This is a complaint that is often made. We are told that what people require is not dogma. We are asked to preach an undogmatic Christianity. Now of course there are some elements of truth in this demand. It is quite true that many dogmas do not seem to have any connexion with religious life. It is difficult, as I have pointed out, to understand the value for religion and life of the doctrine of the Procession. But although technical theology may often appear of slight value, a little consideration will show that the doctrines of Christianity are of vital importance.

In the first place it must be recognized that, although their influence is not always realized, intellectual conceptions are of paramount importance in life. Men's actions are governed, often unconsciously, by current intellectual conceptions. The power of religion depends upon a clear and definite insight into divine things. It must satisfy the intellect as well as the emotions. The formularies of the Church enshrine fundamental truths which influence conduct. There are questions relating to religion which are only matters of detail, and have been exaggerated into undue importance. The word dogma frightens people, but a little reflection will show that the very simplest religious acts imply tremendous truths.

Take for example the Lord's Prayer. It would be looked upon as a simple religious formulary. It begins with the words, Our Father. Very simple are these words from a religious point of view, but the statement that God is our Father is a great dogmatic truth. I think you will find that every clause in this prayer has no meaning apart from the acceptance of fundamental truths. 'Thy will be done, in earth as in heaven.' Think of the difficult questions that can be asked about the relation of the divine and human wills. No one's religion, however simple it may be, can be independent of dogmatic questions. Quite simple people, if once they begin to think about their religion, are troubled with them. A clergyman who has not thought about these questions and studied them will be constantly landed in difficulties, and if he cannot meet them he will fail in his work.

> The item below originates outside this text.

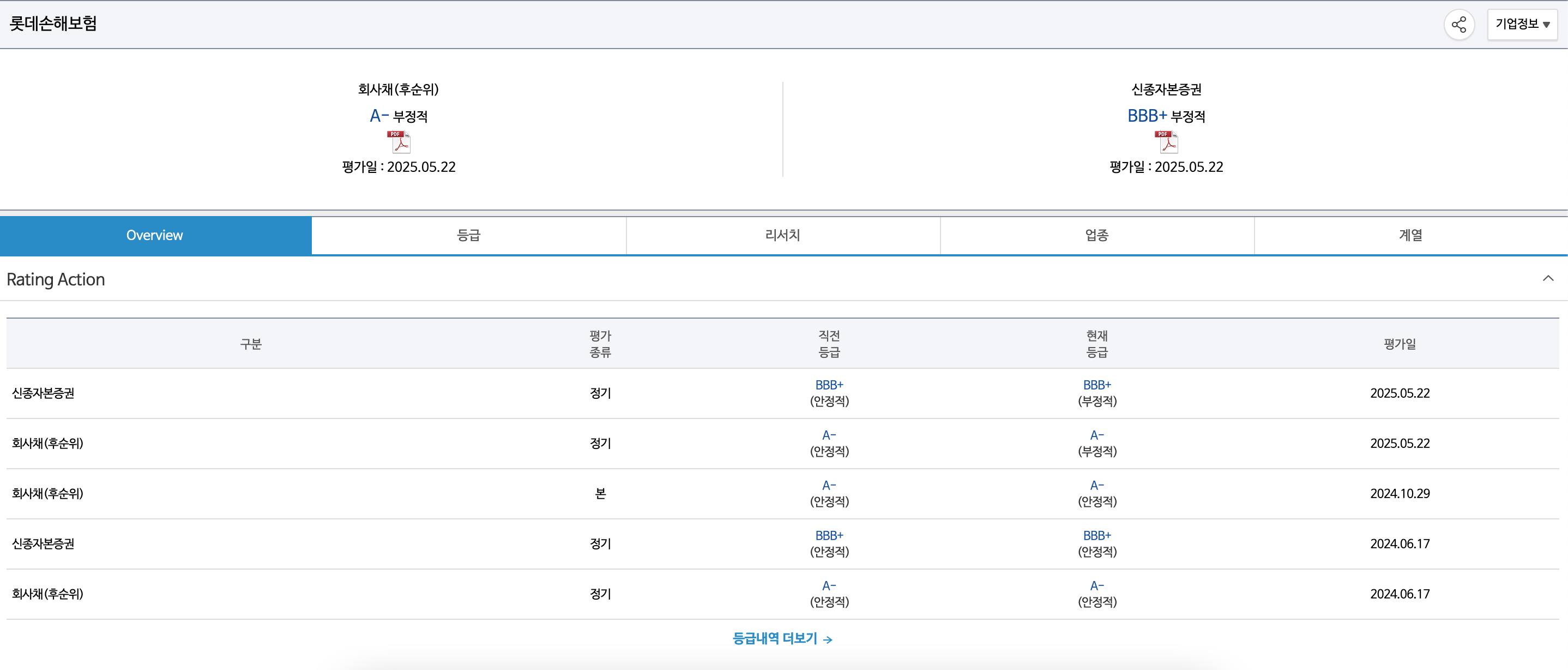The height and width of the screenshot is (670, 1568).
Task: Click current BBB+ grade dated 2025.05.22
Action: 1097,385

Another reason why theological study is necessary for religion is that, as a knowledge of Christian history will teach us, Christian truth demands from time to time restatement. In teaching the truths of religion it is not only necessary to teach them correctly, but also to teach them in language understood by the people, that is in language which harmonizes with the intellectual conceptions of the day. But these are constantly changing. The world thinks very differently now from what it did a hundred years ago, and a sermon preached then would have very little influence if preached now. So all through Christian history restatements of religious truth have been necessary. There was such a restatement in the time of the Schoolmen, there was again a restatement at the time of the Reformation. Neither the intellectual ideas of the thirteenth century nor those of the sixteenth have much meaning now, and if we are to commend the Gospel message we must state it in the language of the twentieth century. But that is impossible unless we know what the Gospel message is, unless we understand what are the realities of the Christian tradition, and have the theological training which will enable us to separate the fundamental from the changing. Unless our restatement of religious truth is loyal to the Christian tradition, we shall not be able to keep our hold on the religious world.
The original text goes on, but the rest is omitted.